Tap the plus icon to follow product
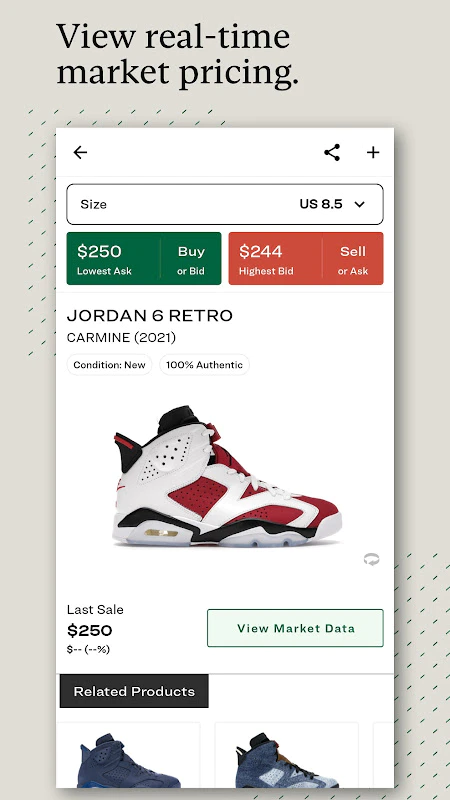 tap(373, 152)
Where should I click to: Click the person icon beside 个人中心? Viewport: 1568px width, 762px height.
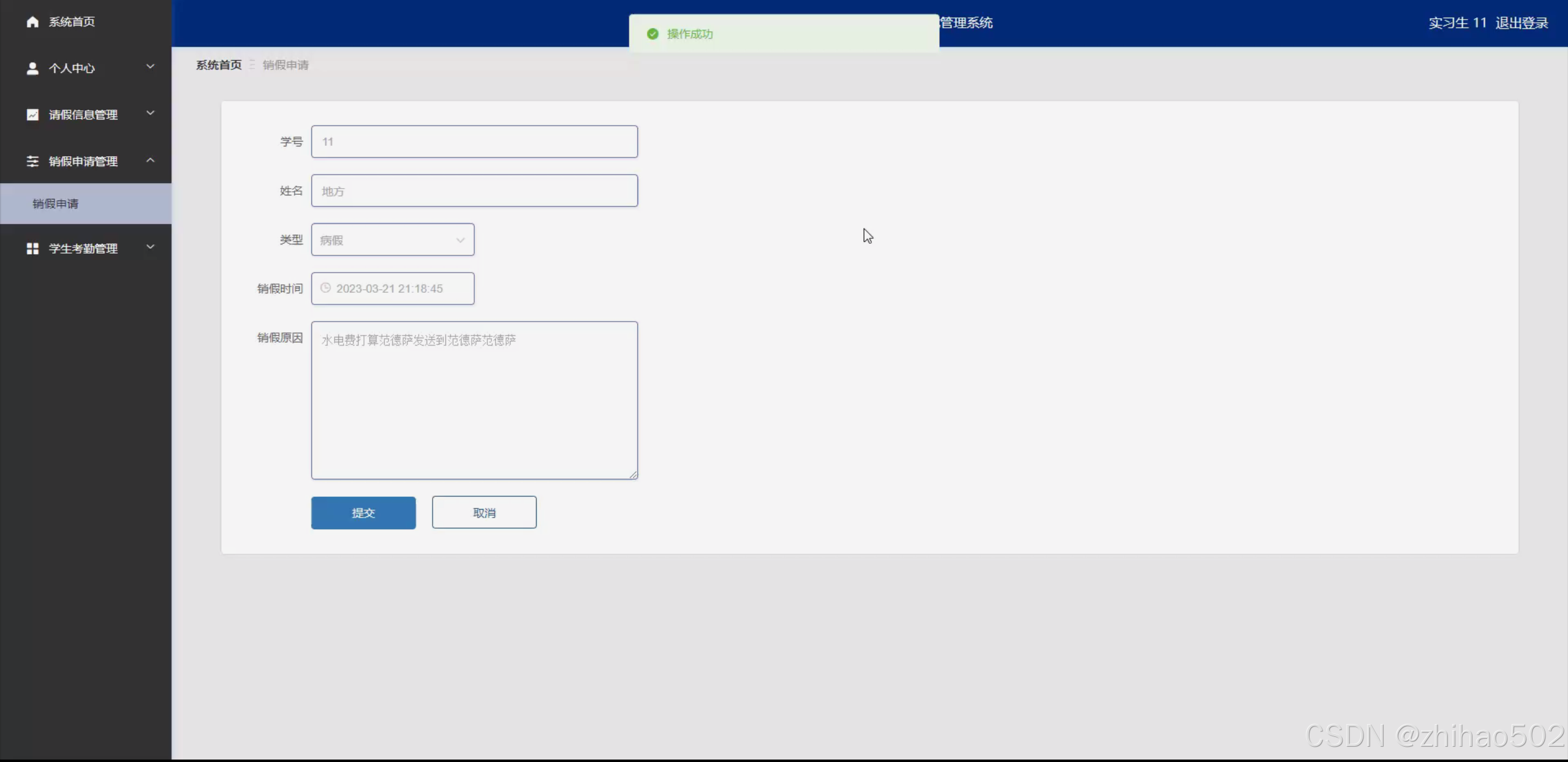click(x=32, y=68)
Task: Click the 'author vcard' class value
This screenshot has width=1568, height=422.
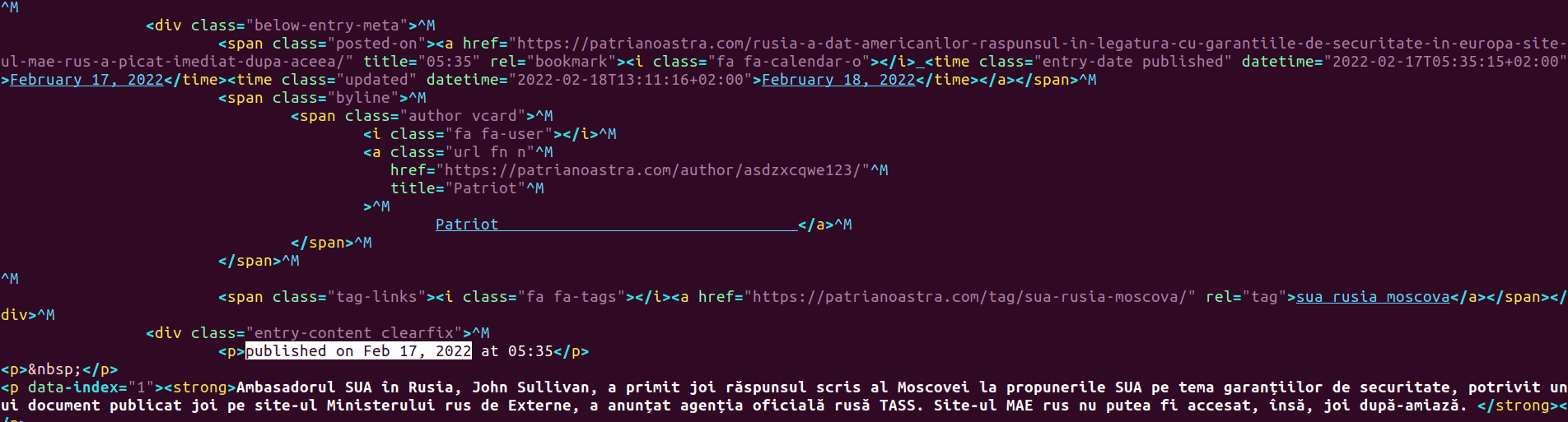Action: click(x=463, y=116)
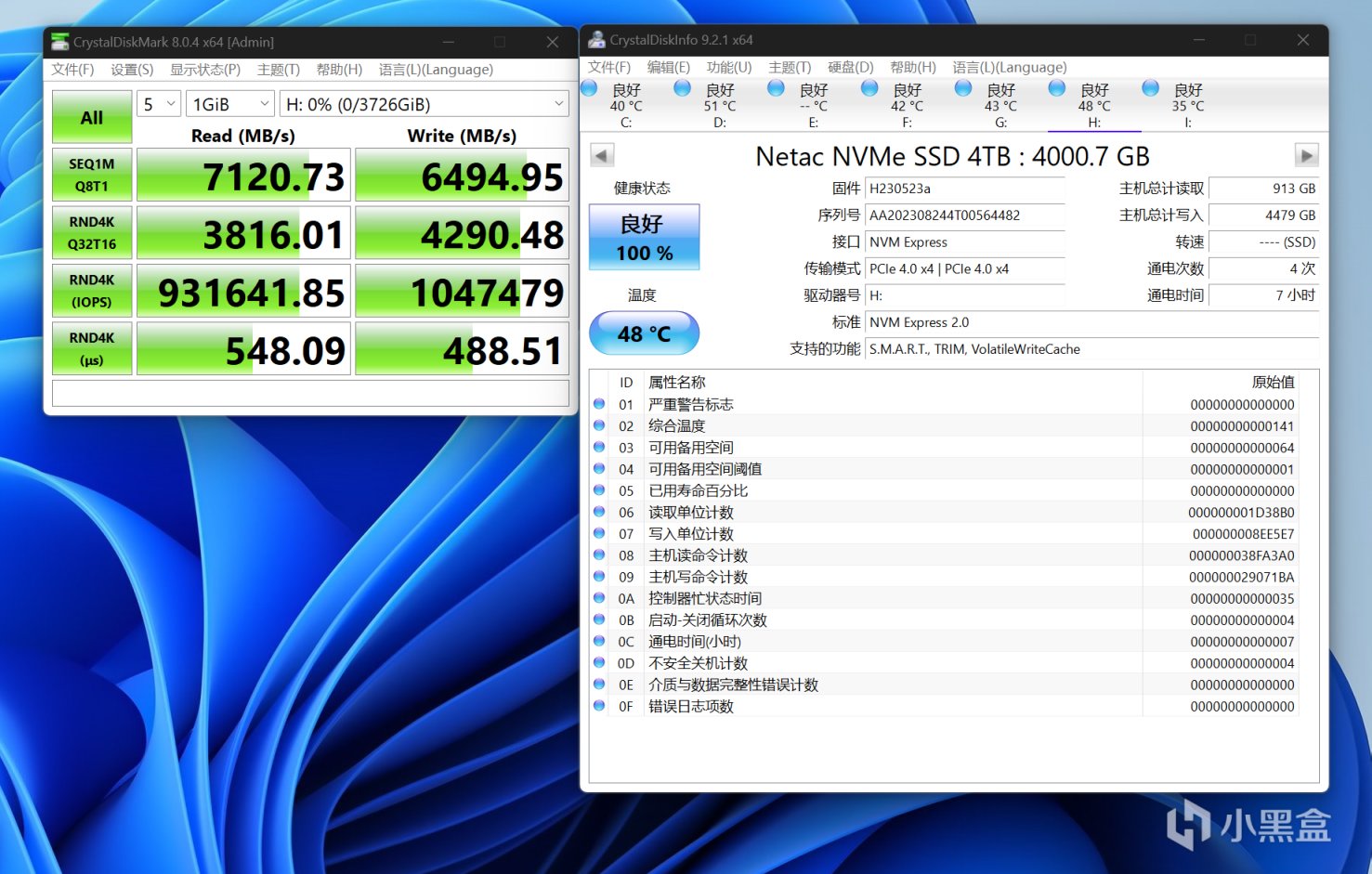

•••••

Leave the pictures out. Extract exactly the lines running from the one with "Task: Click the 'author vcard' class value" through the last entry, both ends included.

Written response:
Task: Click the 'author vcard' class value
This screenshot has width=1568, height=422.
Action: click(x=463, y=116)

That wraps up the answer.